● **Task goal**
Copy every line of the items below word for word, changing nothing.

● **Task data**
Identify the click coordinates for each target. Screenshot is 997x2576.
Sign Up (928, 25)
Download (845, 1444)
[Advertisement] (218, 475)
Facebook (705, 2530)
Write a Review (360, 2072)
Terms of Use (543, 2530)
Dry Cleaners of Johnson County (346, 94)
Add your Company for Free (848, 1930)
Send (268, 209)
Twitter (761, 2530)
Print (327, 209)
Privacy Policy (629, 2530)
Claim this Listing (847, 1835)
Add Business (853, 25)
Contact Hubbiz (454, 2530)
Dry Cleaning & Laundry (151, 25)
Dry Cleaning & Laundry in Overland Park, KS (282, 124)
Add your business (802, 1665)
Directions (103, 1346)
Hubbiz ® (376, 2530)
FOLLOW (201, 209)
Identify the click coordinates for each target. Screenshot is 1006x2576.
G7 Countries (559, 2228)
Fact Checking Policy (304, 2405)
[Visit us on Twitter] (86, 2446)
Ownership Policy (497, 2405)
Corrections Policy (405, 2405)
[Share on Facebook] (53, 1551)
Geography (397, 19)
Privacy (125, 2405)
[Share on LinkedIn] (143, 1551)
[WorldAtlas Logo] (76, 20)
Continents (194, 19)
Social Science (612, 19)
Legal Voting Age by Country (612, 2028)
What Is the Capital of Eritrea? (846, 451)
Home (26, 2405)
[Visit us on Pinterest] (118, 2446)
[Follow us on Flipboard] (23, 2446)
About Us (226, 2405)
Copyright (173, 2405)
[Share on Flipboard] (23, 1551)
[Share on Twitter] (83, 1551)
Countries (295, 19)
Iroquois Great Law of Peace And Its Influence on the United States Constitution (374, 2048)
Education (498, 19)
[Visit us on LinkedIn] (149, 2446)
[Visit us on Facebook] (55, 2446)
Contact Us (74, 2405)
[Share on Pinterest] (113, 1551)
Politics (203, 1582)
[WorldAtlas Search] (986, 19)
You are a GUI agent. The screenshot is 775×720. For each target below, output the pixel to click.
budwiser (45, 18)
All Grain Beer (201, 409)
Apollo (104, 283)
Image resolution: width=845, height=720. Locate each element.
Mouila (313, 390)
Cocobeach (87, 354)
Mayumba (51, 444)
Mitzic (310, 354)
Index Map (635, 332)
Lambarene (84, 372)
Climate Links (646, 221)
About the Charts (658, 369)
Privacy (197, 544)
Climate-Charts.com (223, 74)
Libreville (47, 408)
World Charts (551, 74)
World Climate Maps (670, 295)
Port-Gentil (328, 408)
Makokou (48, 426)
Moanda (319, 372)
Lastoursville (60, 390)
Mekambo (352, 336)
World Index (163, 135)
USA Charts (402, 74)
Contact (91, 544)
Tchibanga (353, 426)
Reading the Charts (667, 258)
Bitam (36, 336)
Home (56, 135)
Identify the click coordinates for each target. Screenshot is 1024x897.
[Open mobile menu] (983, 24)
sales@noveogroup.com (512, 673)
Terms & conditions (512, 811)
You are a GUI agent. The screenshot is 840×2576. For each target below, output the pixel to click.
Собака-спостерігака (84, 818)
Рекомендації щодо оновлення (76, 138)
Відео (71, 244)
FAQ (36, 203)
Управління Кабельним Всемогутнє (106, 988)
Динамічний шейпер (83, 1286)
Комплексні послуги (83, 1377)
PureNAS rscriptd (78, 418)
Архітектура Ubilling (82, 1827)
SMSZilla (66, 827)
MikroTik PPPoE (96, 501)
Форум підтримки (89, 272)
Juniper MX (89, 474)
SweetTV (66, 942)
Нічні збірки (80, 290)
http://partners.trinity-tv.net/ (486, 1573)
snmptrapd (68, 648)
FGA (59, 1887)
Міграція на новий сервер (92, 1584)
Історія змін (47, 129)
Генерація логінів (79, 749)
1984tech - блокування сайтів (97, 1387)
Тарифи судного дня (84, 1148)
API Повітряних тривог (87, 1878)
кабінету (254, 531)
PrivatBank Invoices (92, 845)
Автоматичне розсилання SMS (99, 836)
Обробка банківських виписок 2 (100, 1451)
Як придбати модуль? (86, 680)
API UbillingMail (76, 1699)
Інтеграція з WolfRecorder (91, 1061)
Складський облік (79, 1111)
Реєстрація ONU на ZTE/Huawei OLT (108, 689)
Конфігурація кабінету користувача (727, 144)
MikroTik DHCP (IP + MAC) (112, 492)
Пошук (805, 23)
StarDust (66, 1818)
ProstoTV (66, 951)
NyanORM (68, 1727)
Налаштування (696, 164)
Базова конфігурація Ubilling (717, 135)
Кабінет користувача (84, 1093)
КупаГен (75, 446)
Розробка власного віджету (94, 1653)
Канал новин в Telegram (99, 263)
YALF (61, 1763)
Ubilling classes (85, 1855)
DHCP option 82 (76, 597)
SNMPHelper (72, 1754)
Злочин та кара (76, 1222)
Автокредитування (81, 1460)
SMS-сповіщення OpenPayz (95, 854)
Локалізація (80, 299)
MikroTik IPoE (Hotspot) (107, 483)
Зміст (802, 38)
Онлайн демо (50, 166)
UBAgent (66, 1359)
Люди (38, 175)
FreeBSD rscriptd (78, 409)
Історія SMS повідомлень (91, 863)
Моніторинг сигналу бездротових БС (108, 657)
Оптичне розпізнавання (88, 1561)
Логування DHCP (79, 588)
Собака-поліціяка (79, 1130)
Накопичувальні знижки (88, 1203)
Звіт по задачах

● **Expected output**
Identify the click coordinates for each target. Screenshot is 997x2576.
Sign Up (928, 25)
Download (845, 1444)
[Advertisement] (218, 475)
Facebook (705, 2530)
Write a Review (360, 2072)
Terms of Use (543, 2530)
Dry Cleaners of Johnson County (346, 94)
Add your Company for Free (848, 1930)
Send (268, 209)
Twitter (761, 2530)
Print (327, 209)
Privacy Policy (629, 2530)
Claim this Listing (847, 1835)
Add Business (853, 25)
Contact Hubbiz (454, 2530)
Dry Cleaning & Laundry (151, 25)
Dry Cleaning & Laundry in Overland Park, KS (282, 124)
Add your business (802, 1665)
Directions (103, 1346)
Hubbiz ® (376, 2530)
FOLLOW (201, 209)
Identify the click coordinates for each target. Screenshot is 1006x2576.
G7 Countries (559, 2228)
Fact Checking Policy (304, 2405)
[Visit us on Twitter] (86, 2446)
Ownership Policy (497, 2405)
Corrections Policy (405, 2405)
[Share on Facebook] (53, 1551)
Geography (397, 19)
Privacy (125, 2405)
[Share on LinkedIn] (143, 1551)
[WorldAtlas Logo] (76, 20)
Continents (194, 19)
Social Science (612, 19)
Legal Voting Age by Country (612, 2028)
What Is the Capital of Eritrea? (846, 451)
Home (26, 2405)
[Visit us on Pinterest] (118, 2446)
[Follow us on Flipboard] (23, 2446)
About Us (226, 2405)
Copyright (173, 2405)
[Share on Flipboard] (23, 1551)
[Share on Twitter] (83, 1551)
Countries (295, 19)
Iroquois Great Law of Peace And Its Influence on the United States Constitution (374, 2048)
Education (498, 19)
[Visit us on LinkedIn] (149, 2446)
[Visit us on Facebook] (55, 2446)
Contact Us (74, 2405)
[Share on Pinterest] (113, 1551)
Politics (203, 1582)
[WorldAtlas Search] (986, 19)
You are a GUI agent. The screenshot is 775×720. For each target below, output the pixel to click.
budwiser (45, 18)
All Grain Beer (201, 409)
Apollo (104, 283)
Image resolution: width=845, height=720. Locate each element.
Mouila (313, 390)
Cocobeach (87, 354)
Mayumba (51, 444)
Mitzic (310, 354)
Index Map (635, 332)
Lambarene (84, 372)
Climate Links (646, 221)
About the Charts (658, 369)
Privacy (197, 544)
Climate-Charts.com (223, 74)
Libreville (47, 408)
World Charts (551, 74)
World Climate Maps (670, 295)
Port-Gentil (328, 408)
Makokou (48, 426)
Moanda (319, 372)
Lastoursville (60, 390)
Mekambo (352, 336)
World Index (163, 135)
USA Charts (402, 74)
Contact (91, 544)
Tchibanga (353, 426)
Reading the Charts (667, 258)
Bitam (36, 336)
Home (56, 135)
Identify the click coordinates for each target. Screenshot is 1024x897.
[Open mobile menu] (983, 24)
sales@noveogroup.com (512, 673)
Terms & conditions (512, 811)
You are a GUI agent. The screenshot is 840×2576. For each target below, output the pixel to click.
Собака-спостерігака (84, 818)
Рекомендації щодо оновлення (76, 138)
Відео (71, 244)
FAQ (36, 203)
Управління Кабельним Всемогутнє (106, 988)
Динамічний шейпер (83, 1286)
Комплексні послуги (83, 1377)
PureNAS rscriptd (78, 418)
Архітектура Ubilling (82, 1827)
SMSZilla (66, 827)
MikroTik PPPoE (96, 501)
Форум підтримки (89, 272)
Juniper MX (89, 474)
SweetTV (66, 942)
Нічні збірки (80, 290)
http://partners.trinity-tv.net/ (486, 1573)
snmptrapd (68, 648)
FGA (59, 1887)
Міграція на новий сервер (92, 1584)
Історія змін (47, 129)
Генерація логінів (79, 749)
1984tech - блокування сайтів (97, 1387)
Тарифи судного дня (84, 1148)
API Повітряних тривог (87, 1878)
кабінету (254, 531)
PrivatBank Invoices (92, 845)
Автоматичне розсилання SMS (99, 836)
Обробка банківських виписок 2 (100, 1451)
Як придбати модуль? (86, 680)
API UbillingMail (76, 1699)
Інтеграція з WolfRecorder (91, 1061)
Складський облік (79, 1111)
Реєстрація ONU на ZTE/Huawei OLT (108, 689)
Конфігурація кабінету користувача (727, 144)
MikroTik DHCP (IP + MAC) (112, 492)
Пошук (805, 23)
StarDust (66, 1818)
ProstoTV (66, 951)
NyanORM (68, 1727)
Налаштування (696, 164)
Базова конфігурація Ubilling (717, 135)
Кабінет користувача (84, 1093)
КупаГен (75, 446)
Розробка власного віджету (94, 1653)
Канал новин в Telegram (99, 263)
YALF (61, 1763)
Ubilling classes (85, 1855)
DHCP option 82 (76, 597)
SNMPHelper (72, 1754)
Злочин та кара (76, 1222)
Автокредитування (81, 1460)
SMS-сповіщення OpenPayz (95, 854)
Локалізація (80, 299)
MikroTik IPoE (Hotspot) (107, 483)
Зміст (802, 38)
Онлайн демо (50, 166)
UBAgent (66, 1359)
Люди (38, 175)
FreeBSD rscriptd (78, 409)
Історія SMS повідомлень (91, 863)
Моніторинг сигналу бездротових БС (108, 657)
Оптичне розпізнавання (88, 1561)
Логування DHCP (79, 588)
Собака-поліціяка (79, 1130)
Накопичувальні знижки (88, 1203)
Звіт по задачах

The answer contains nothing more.